Togo Boosts Customs Skills with WCO Training

The World Customs Organization (WCO) conducted a workshop in Lomé to assist the Togolese Revenue Office (OTR) in rebuilding its customs valuation function. Through diagnostic assessments and practical training, Togolese customs officials gained a better understanding of WTO valuation rules and WCO practices. This initiative aimed to enhance their capacity in customs valuation control and management, laying the foundation for an efficient and transparent customs valuation system in Togo. The workshop focused on improving skills and knowledge related to valuation procedures and international standards.
Togo Boosts Customs Skills with WCO Training

Behind every imported product's price tag lies an economic cipher that extends far beyond corporate profits. Customs valuation affects national tax revenues, market competition fairness, and ultimately, a country's economic vitality. When valuation processes falter, the ripple effects are profound:

  • Corporate profitability suffers: Overvaluation inflates tariff payments, squeezing profit margins and eroding competitiveness, while undervaluation fosters unfair market advantages.
  • National revenues decline: Systematic undervaluation drains public coffers, undermining infrastructure development and social services.
  • Market distortions emerge: Inconsistent valuations create uneven playing fields, rewarding non-compliant businesses while penalizing legitimate operators.

These aren't hypothetical scenarios. For Togo, the West African nation now undertaking comprehensive customs valuation reforms, these challenges became reality when valuation functions were outsourced to private inspection companies. The resulting inconsistencies in standards, transparency gaps, and oversight limitations prompted Togo's Customs and Excise Office (OTR) to reclaim these critical functions.

WCO Intervention: A Technical Assistance Blueprint

The World Customs Organization (WCO) launched a phased technical assistance program to rebuild Togo's valuation capabilities. The initiative culminated in a landmark professional workshop held in Lomé from May 17-21, 2016, marking completion of Phase II capacity-building efforts.

Diagnostic Phase: Identifying Systemic Vulnerabilities

WCO experts conducted intensive assessments in November 2015, evaluating Togo's Customs Directorate of Duties and Indirect Taxes (CDDI) across five critical dimensions:

  1. Valuation workflow integrity and efficiency
  2. Risk management framework robustness
  3. Officer competency profiles
  4. Information system capabilities
  5. Legal alignment with international standards

The diagnostic revealed how outsourcing had created valuation inconsistencies, transparency deficits, and regulatory gaps - vulnerabilities requiring immediate remediation.
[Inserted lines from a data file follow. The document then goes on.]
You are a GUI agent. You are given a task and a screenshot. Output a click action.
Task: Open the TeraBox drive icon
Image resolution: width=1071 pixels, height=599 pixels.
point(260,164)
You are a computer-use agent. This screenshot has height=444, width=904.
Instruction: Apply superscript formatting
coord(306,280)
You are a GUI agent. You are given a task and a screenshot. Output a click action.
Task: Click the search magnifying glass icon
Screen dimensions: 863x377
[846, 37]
Capacity-Building Phase: From Theory to Practice

The Lomé workshop delivered immersive training through:

  • WTO Valuation Agreement mastery: Deep dives into transaction value principles and the six-tiered valuation methodology hierarchy
  • WCO Revenue Package implementation: Practical applications of valuation databases and risk assessment protocols
  • Case-based learning: Interactive exercises on applying WTO Committee Decision 6.1 regarding reasonable doubt cases

Jointly led by WCO's Tariff and Trade Affairs Directorate specialists and a WCA-region certified trainer, the program blended global expertise with regional context.
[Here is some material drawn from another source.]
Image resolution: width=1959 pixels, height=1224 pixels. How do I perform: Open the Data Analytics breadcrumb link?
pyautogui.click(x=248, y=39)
Core Curriculum Components

WTO Valuation Agreement Framework

The six sequential valuation methods form the agreement's backbone:

  1. Transaction Value: The gold standard using actual paid prices
  2. Identical Goods Method: Comparable products with identical specifications
  3. Similar Goods Method: Products sharing essential characteristics
  4. Deductive Method: Derived from domestic resale prices minus costs
  5. Computed Method: Cost-plus manufacturing calculations
  6. Fallback Method: Flexible approaches respecting agreement principles

WCO Operational Tools

Participants gained hands-on experience with:

  • Valuation databases: Reference tools for detecting undervaluation patterns
  • Risk-based controls: Targeting high-risk shipments by origin, commodity type, and importer history
  • Reasonable doubt protocols: Structured procedures for challenging suspect declarations

Outcomes and Future Trajectory

The workshop certified Togo's first cohort of valuation specialists and trainers, creating an internal knowledge diffusion mechanism. This foundational achievement enables Togo to:

  • Establish standardized national valuation procedures
  • Enhance revenue collection through improved compliance
  • Foster equitable business environments
  • Align with global trade governance standards

Continued WCO partnership will further strengthen these capabilities, positioning Togo's customs administration as a regional model for modernized trade facilitation.